Prizes and Winners



by Raun Norquist

The Hampton Classic Horse Show management and staff have made it happen. Hurricane Irene caused the show to pull down 18 tents with 1600 stalls and another 40 large spectator and vendor tents only to put them back up within amazing speed to accomplish a delayed opening today, Wednesday August 31. The difficult call of dropping the tents last Friday was made by the Hampton Classic Board, their Executive director Shanette Barth Cohen and the Equestrian Manager, Steve Stephens. To their credit the decision was a choice of safety and prudence over financial concerns, even though this meant the compression from eight days of competition into five. Opening day had bright skies, grounds that were immaculate and riders eager to compete.

“Amazingly, we have been able to keep virtually all of our classes including all our local competitions, disability classes and even lead line,” said Cohen. “Anyone who was entered in the Classic will still have the chance to compete in what they entered. Horses started to arrive the first thing on Tuesday and exhibitors are telling us that they can’t believe that we even had a hurricane because everything looks great.”

Brazillian, Guilherme Jorge, for his second year, designed, the Grand Prix course for Sunday’s $250,000 FTI and FEI World Cup Qualifier. This internationally renowned course designer is known for tricky rollbacks, many doubles and demanding tight turns reversing direction. Show jumping rider, Debbie Stephens of Tampa, Florida, a 23-year veteran of the Classic explained, “The Grand Prix ring is grass and has certain permanent jumps. The designer must work with those jumps and those of the sponsors to create a safe but exciting, and challenging course. Although Bridgehampton received only 2-inches of Irene’s rain, the points of take off and landing can take a beating, making the ground slippery. Many riders while competing on grass will use cleats to compensate for the quality of the turf but the balance of the week promises blue skies, so by Sunday the Grand Prix ring should be perfect.”

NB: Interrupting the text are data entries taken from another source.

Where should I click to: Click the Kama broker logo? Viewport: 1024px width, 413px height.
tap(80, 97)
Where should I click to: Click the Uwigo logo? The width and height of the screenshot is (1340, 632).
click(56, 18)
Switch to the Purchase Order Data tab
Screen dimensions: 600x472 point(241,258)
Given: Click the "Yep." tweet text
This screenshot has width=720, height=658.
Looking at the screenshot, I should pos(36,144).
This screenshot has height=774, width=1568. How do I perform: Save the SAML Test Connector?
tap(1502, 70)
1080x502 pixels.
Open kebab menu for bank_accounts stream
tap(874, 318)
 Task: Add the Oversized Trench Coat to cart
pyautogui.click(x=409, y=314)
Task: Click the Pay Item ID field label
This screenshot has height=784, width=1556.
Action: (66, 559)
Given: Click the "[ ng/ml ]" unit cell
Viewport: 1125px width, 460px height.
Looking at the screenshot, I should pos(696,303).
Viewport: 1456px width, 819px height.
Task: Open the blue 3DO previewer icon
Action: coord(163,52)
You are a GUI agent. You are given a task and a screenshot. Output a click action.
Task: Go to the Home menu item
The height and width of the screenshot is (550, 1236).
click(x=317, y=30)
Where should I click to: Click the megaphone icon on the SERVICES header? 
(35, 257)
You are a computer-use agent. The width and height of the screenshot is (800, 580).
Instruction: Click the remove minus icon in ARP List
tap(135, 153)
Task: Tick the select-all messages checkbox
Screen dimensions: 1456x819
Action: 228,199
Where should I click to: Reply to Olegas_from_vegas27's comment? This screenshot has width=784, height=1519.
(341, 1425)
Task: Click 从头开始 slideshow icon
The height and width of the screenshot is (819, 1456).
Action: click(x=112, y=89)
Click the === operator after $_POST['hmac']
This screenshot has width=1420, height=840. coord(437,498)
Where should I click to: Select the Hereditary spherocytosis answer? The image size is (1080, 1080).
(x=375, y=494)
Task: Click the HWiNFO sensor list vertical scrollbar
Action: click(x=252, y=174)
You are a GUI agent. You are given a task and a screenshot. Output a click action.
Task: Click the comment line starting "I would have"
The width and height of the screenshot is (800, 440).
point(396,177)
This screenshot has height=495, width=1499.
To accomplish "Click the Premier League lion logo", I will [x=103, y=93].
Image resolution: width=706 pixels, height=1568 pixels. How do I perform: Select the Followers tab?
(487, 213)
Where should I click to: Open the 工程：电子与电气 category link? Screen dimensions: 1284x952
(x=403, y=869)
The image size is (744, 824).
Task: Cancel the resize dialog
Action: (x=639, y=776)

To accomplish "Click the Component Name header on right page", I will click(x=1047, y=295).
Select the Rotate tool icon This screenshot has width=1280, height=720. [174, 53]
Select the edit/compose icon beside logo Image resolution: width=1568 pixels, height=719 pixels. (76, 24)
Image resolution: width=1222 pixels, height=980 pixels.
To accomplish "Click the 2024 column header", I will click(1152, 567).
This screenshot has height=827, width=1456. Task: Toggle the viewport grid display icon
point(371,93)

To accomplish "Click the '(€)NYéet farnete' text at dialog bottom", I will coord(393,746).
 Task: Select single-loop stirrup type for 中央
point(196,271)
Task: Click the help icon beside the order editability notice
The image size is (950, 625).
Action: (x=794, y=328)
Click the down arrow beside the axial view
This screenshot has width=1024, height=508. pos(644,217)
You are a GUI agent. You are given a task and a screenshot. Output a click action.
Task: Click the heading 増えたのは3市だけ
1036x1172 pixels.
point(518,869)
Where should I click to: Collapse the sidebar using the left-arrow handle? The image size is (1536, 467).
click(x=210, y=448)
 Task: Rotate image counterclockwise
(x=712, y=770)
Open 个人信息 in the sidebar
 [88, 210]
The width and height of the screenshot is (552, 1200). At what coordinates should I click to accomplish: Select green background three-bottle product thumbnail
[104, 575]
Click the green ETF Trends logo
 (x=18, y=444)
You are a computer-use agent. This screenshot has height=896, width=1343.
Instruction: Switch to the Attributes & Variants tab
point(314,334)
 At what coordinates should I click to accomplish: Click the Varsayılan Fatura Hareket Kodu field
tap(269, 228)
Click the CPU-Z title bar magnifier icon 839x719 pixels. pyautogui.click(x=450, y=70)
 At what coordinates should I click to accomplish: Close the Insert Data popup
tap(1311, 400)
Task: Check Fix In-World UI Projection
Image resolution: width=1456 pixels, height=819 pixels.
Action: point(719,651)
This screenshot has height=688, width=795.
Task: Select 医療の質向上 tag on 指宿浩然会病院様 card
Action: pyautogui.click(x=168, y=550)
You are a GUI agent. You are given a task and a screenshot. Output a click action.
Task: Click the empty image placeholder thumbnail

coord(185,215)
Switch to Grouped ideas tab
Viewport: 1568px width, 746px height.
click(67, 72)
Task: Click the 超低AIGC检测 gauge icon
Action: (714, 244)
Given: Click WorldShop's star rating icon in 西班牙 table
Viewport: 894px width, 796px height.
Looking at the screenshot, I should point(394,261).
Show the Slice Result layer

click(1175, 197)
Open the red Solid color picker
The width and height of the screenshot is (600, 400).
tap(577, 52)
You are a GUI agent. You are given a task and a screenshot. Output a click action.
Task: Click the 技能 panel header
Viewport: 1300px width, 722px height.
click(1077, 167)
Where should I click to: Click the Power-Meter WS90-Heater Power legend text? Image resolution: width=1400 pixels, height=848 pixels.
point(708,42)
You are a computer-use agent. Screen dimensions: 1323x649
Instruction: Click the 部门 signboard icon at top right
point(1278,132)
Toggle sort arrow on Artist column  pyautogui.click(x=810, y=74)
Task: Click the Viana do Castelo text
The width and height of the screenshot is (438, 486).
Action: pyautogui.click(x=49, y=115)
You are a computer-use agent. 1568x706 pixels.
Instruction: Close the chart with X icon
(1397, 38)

“The Hampton Classsic is a different sort of course than most horse shows,” Stephens says. “Horses have only peripheral vision, and in this ring they are surrounded by spectators on all sides, the permanent hazards like hedges, a water  feature, a mound and the course that gets reconfigured. There is much to distract them. The riders must overcome the horse’s natural instincts with skill, trust and cleats. This horse show is a must in preparation for the Masters at Spruce Meadow and the only one of its caliber, not just for prizes but also for the quality of the rings and grounds.”

Last year’s five-time Grand Prix winner, McLain Ward, will return to compete but not on his famous mare, Saphire, who will sit this one out for health concerns and in preparation for competition in London for the Olympic Games. He will be riding Antares of Brewster, New York for the Grand Prix. Other returning riders to look for are Shane Sweetnam, Darragh Kenny, Peter Leone and Hillary Dobbs who won the Opening Day Wolffer Estate sponsored Grand Prix ring event, with a doubled purse for a total of $15,000 with a flawless run at 53.120 minutes.

Among the changes: Short Stirrup will compete on Thursday starting at 8 a.m. in the Annex. Adult Equitation will begin in the Annex on Friday at 9 a.m. On Saturday Local Junior Hunters, Local A-O Hunters will begin at 8 a.m. in Hunter Ring 3 and Children’s Equitation will begin at 8 a.m. in the Annex. Sunday, the greatly anticipated Leadline Class for the 2 to 7 year olds, will be held in Hunter Ring 1 starting at 8 a.m. with the LIHSSRD in the same ring, starting at 2 p.m.